Segment Open
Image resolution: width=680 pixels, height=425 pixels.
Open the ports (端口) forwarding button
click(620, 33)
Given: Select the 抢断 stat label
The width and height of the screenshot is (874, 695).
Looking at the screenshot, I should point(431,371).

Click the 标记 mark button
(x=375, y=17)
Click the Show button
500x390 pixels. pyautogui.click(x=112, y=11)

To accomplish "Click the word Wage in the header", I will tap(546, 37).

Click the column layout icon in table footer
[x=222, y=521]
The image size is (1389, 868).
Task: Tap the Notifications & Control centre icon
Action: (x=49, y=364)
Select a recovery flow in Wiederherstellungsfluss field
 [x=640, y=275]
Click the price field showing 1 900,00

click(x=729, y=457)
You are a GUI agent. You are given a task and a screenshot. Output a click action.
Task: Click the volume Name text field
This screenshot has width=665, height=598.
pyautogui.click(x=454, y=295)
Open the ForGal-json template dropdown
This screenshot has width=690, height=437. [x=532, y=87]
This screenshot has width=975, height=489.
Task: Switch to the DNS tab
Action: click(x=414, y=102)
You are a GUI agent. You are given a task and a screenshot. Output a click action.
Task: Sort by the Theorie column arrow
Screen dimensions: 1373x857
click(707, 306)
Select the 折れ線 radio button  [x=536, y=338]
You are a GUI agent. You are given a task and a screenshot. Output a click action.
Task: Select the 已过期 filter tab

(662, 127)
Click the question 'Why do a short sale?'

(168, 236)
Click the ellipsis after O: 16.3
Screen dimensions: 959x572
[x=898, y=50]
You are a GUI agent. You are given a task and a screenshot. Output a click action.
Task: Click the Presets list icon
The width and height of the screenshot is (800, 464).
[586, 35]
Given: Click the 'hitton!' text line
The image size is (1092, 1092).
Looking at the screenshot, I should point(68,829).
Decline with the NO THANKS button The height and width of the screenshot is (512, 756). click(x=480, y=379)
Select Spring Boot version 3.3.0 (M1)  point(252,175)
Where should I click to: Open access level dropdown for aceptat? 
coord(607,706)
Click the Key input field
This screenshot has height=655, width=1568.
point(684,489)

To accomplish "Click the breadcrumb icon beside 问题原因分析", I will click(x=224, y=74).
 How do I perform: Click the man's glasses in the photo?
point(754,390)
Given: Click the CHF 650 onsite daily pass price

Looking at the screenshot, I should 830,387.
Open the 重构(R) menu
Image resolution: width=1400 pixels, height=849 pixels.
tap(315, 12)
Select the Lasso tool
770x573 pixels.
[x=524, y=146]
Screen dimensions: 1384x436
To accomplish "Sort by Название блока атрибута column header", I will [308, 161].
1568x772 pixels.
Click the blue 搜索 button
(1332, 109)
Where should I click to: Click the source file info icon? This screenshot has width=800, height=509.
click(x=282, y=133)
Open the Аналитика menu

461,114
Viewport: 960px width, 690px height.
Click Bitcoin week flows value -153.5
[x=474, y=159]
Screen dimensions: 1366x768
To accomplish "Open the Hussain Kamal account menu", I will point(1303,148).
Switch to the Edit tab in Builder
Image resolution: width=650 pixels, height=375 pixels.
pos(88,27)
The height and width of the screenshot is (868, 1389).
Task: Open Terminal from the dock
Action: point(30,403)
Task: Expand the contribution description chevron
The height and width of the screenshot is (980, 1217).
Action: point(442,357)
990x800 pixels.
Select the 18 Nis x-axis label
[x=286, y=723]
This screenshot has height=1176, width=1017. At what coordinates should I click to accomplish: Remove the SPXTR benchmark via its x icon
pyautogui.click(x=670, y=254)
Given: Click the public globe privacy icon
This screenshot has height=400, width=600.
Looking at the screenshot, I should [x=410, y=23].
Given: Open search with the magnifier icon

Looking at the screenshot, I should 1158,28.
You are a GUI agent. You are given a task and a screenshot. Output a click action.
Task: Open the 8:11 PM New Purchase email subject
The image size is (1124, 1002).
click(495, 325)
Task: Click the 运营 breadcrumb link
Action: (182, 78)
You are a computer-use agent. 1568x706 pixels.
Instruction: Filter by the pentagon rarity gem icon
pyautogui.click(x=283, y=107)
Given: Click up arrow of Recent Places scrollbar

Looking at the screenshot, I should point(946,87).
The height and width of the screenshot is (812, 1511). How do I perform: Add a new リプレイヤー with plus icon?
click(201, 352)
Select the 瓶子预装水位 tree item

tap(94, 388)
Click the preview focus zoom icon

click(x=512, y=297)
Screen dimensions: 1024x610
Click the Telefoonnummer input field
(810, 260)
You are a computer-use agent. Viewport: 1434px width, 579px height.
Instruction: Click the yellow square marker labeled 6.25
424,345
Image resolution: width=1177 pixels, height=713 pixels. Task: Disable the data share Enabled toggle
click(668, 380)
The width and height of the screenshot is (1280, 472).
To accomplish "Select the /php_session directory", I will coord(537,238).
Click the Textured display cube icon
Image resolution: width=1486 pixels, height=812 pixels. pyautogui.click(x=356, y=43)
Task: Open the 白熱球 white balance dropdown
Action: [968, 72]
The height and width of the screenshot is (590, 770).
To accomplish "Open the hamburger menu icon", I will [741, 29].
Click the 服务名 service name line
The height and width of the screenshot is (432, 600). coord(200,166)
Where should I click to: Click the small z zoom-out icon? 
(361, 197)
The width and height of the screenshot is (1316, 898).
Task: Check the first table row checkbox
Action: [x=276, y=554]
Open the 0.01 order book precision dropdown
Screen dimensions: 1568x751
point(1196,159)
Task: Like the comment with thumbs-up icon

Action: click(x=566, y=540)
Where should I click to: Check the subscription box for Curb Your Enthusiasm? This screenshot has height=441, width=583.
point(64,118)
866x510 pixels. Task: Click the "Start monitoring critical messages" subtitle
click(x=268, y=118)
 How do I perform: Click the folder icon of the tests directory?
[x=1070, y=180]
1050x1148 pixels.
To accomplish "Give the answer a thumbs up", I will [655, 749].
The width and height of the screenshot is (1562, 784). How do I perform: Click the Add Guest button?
Segment Closed
#### Instructions for the task:
Give the records again, exactly as they appear.

#### Response for this exercise:
Image resolution: width=680 pixels, height=425 pixels.
Open the ports (端口) forwarding button
click(620, 33)
Given: Select the 抢断 stat label
The width and height of the screenshot is (874, 695).
Looking at the screenshot, I should point(431,371).

Click the 标记 mark button
(x=375, y=17)
Click the Show button
500x390 pixels. pyautogui.click(x=112, y=11)

To accomplish "Click the word Wage in the header", I will tap(546, 37).

Click the column layout icon in table footer
[x=222, y=521]
The image size is (1389, 868).
Task: Tap the Notifications & Control centre icon
Action: (x=49, y=364)
Select a recovery flow in Wiederherstellungsfluss field
 [x=640, y=275]
Click the price field showing 1 900,00

click(x=729, y=457)
You are a GUI agent. You are given a task and a screenshot. Output a click action.
Task: Click the volume Name text field
This screenshot has width=665, height=598.
pyautogui.click(x=454, y=295)
Open the ForGal-json template dropdown
This screenshot has width=690, height=437. [x=532, y=87]
This screenshot has width=975, height=489.
Task: Switch to the DNS tab
Action: click(x=414, y=102)
You are a GUI agent. You are given a task and a screenshot. Output a click action.
Task: Sort by the Theorie column arrow
Screen dimensions: 1373x857
click(707, 306)
Select the 折れ線 radio button  [x=536, y=338]
You are a GUI agent. You are given a task and a screenshot. Output a click action.
Task: Select the 已过期 filter tab

(662, 127)
Click the question 'Why do a short sale?'

(168, 236)
Click the ellipsis after O: 16.3
Screen dimensions: 959x572
[x=898, y=50]
You are a GUI agent. You are given a task and a screenshot. Output a click action.
Task: Click the Presets list icon
The width and height of the screenshot is (800, 464).
[586, 35]
Given: Click the 'hitton!' text line
The image size is (1092, 1092).
Looking at the screenshot, I should point(68,829).
Decline with the NO THANKS button The height and width of the screenshot is (512, 756). click(x=480, y=379)
Select Spring Boot version 3.3.0 (M1)  point(252,175)
Where should I click to: Open access level dropdown for aceptat? 
coord(607,706)
Click the Key input field
This screenshot has height=655, width=1568.
point(684,489)

To accomplish "Click the breadcrumb icon beside 问题原因分析", I will click(x=224, y=74).
 How do I perform: Click the man's glasses in the photo?
point(754,390)
Given: Click the CHF 650 onsite daily pass price

Looking at the screenshot, I should 830,387.
Open the 重构(R) menu
Image resolution: width=1400 pixels, height=849 pixels.
tap(315, 12)
Select the Lasso tool
770x573 pixels.
[x=524, y=146]
Screen dimensions: 1384x436
To accomplish "Sort by Название блока атрибута column header", I will [308, 161].
1568x772 pixels.
Click the blue 搜索 button
(1332, 109)
Where should I click to: Click the source file info icon? This screenshot has width=800, height=509.
click(x=282, y=133)
Open the Аналитика menu

461,114
Viewport: 960px width, 690px height.
Click Bitcoin week flows value -153.5
[x=474, y=159]
Screen dimensions: 1366x768
To accomplish "Open the Hussain Kamal account menu", I will point(1303,148).
Switch to the Edit tab in Builder
Image resolution: width=650 pixels, height=375 pixels.
pos(88,27)
The height and width of the screenshot is (868, 1389).
Task: Open Terminal from the dock
Action: point(30,403)
Task: Expand the contribution description chevron
The height and width of the screenshot is (980, 1217).
Action: point(442,357)
990x800 pixels.
Select the 18 Nis x-axis label
[x=286, y=723]
This screenshot has height=1176, width=1017. At what coordinates should I click to accomplish: Remove the SPXTR benchmark via its x icon
pyautogui.click(x=670, y=254)
Given: Click the public globe privacy icon
This screenshot has height=400, width=600.
Looking at the screenshot, I should [x=410, y=23].
Given: Open search with the magnifier icon

Looking at the screenshot, I should 1158,28.
You are a GUI agent. You are given a task and a screenshot. Output a click action.
Task: Open the 8:11 PM New Purchase email subject
The image size is (1124, 1002).
click(495, 325)
Task: Click the 运营 breadcrumb link
Action: (182, 78)
You are a computer-use agent. 1568x706 pixels.
Instruction: Filter by the pentagon rarity gem icon
pyautogui.click(x=283, y=107)
Given: Click up arrow of Recent Places scrollbar

Looking at the screenshot, I should point(946,87).
The height and width of the screenshot is (812, 1511). How do I perform: Add a new リプレイヤー with plus icon?
click(201, 352)
Select the 瓶子预装水位 tree item

tap(94, 388)
Click the preview focus zoom icon

click(x=512, y=297)
Screen dimensions: 1024x610
Click the Telefoonnummer input field
(810, 260)
You are a computer-use agent. Viewport: 1434px width, 579px height.
Instruction: Click the yellow square marker labeled 6.25
424,345
Image resolution: width=1177 pixels, height=713 pixels. Task: Disable the data share Enabled toggle
click(668, 380)
The width and height of the screenshot is (1280, 472).
To accomplish "Select the /php_session directory", I will coord(537,238).
Click the Textured display cube icon
Image resolution: width=1486 pixels, height=812 pixels. pyautogui.click(x=356, y=43)
Task: Open the 白熱球 white balance dropdown
Action: [968, 72]
The height and width of the screenshot is (590, 770).
To accomplish "Open the hamburger menu icon", I will [741, 29].
Click the 服务名 service name line
The height and width of the screenshot is (432, 600). coord(200,166)
Where should I click to: Click the small z zoom-out icon? 
(361, 197)
The width and height of the screenshot is (1316, 898).
Task: Check the first table row checkbox
Action: [x=276, y=554]
Open the 0.01 order book precision dropdown
Screen dimensions: 1568x751
point(1196,159)
Task: Like the comment with thumbs-up icon

Action: click(x=566, y=540)
Where should I click to: Check the subscription box for Curb Your Enthusiasm? This screenshot has height=441, width=583.
point(64,118)
866x510 pixels. Task: Click the "Start monitoring critical messages" subtitle
click(x=268, y=118)
 How do I perform: Click the folder icon of the tests directory?
[x=1070, y=180]
1050x1148 pixels.
To accomplish "Give the answer a thumbs up", I will [655, 749].
The width and height of the screenshot is (1562, 784). How do I perform: Click the Add Guest button?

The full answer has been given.